Here, Adam shows us a long bottom, somewhat crudely rendered with a heavy centre line marking the declivity. The comparison with the centre panel of the garden is very marked. The Last Judgement has none of the loving attention, the creative energy, the delicate blush on some examples, the contours to which the Daily Mail subs accord their highest accolade – a pert posterior.
At the other end of the spectrum, there are elements to be recognised. The famous carving knife with a notch in it appears in both triptychs. Unless this was a special feature of Flemish ironmongery, it suggests the model for the knife was part of Aleida Bosch’s kitchen.

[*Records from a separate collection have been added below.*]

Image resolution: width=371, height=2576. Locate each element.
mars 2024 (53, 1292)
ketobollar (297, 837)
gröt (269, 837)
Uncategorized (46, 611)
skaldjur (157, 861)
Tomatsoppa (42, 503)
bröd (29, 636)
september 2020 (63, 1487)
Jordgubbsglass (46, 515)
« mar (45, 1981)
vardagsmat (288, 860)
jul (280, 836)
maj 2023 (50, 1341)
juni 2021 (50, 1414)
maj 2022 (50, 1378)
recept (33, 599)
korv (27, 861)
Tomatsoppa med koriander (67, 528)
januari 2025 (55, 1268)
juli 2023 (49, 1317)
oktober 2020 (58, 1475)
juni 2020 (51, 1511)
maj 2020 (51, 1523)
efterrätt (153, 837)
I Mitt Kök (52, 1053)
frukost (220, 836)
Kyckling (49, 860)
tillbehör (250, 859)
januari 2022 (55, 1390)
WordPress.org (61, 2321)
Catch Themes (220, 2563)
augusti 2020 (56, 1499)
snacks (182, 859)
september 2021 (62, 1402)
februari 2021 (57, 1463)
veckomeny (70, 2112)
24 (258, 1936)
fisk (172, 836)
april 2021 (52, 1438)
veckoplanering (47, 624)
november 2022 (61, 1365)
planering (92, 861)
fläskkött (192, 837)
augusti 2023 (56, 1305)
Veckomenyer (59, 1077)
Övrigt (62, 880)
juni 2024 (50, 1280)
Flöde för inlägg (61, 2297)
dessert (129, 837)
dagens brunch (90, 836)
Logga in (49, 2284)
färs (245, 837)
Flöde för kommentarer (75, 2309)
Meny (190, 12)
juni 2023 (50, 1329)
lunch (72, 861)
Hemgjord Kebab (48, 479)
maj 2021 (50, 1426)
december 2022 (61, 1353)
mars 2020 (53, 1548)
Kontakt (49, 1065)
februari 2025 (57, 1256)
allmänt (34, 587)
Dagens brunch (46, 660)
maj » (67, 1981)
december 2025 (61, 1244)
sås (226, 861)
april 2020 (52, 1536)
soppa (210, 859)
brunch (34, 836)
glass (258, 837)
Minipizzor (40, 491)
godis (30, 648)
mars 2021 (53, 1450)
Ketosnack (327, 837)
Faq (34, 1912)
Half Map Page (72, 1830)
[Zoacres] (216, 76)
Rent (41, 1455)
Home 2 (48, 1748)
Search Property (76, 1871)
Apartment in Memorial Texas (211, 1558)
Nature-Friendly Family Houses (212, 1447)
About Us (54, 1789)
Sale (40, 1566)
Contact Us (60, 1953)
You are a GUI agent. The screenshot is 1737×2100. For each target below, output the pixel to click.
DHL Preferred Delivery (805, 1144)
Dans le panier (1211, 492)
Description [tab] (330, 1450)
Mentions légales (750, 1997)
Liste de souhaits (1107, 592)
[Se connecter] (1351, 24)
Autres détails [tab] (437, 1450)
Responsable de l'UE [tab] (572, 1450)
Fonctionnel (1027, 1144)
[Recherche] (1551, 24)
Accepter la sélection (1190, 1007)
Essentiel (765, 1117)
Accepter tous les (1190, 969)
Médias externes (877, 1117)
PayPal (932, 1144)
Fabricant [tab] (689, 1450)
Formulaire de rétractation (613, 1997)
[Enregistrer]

Is this Judgement knife the same knife as in the Hell panel of the Garden? The big notch is very similar, although here there is a suggestion of a more ragged edge to the slant edge of the broken blade. There is also a second piece of damage nearer the haft,
If it is the same knife, that suggests the Judgement triptych was painted after the Garden – something I resist, as to my eyes, the Garden is a superior piece of art in theme and execution. I will have to find comfort in the thought that it might be a different knife. The haft may be different, and in the Garden knife there is an irregularity on the top edge closer to the haft that doesn’t appear here.
Again, opinions will vary.
This pose appears more than once in the Judgement, two of them in the same grouping.
The knife in the left hand man’s neck may help to confirm that the man on his back in the centre Garden panel – in that central vignette that this series posits to be a complex image of gay relationships (see video) – is actually dead.
Now, this may be too fanciful for some, but I sense of relationship between the inexplicable woman in the Judgement’s right panel (she is vertical, in situ) and the homely looking creature from the Garden panel (right).
My fancy is that it is modelled on the same woman – one who is, despite her less well-favoured features, capable of spell-binding a man but who can, when crossed, turn into an unrecognisable, fire-breathing dragon lady.
An extrapolation of the fancy has me wondering whether it is based on Aleida (Mrs) Bosch.
A small point, as lawyers say, it with takes or it doesn’t.
Is the Garden of Earthly Delights a better work of art?
The execution is more detailed, more expert, more finely crafted. The themes are more complex, the interpretation more contested, the zones more defined, the panels more populated. There are far more anecdotes and narratives in the interacting characters of the Garden.
The Garden also has the Treeman. Nothing else comes close to him.
In this interpretation the Freeman’s face has a cool Renaissance intelligence looking out over the horrors and superstitions of the waning Middle Ages (see the Revelation video, if interested in the whys and wherefores of that assertion).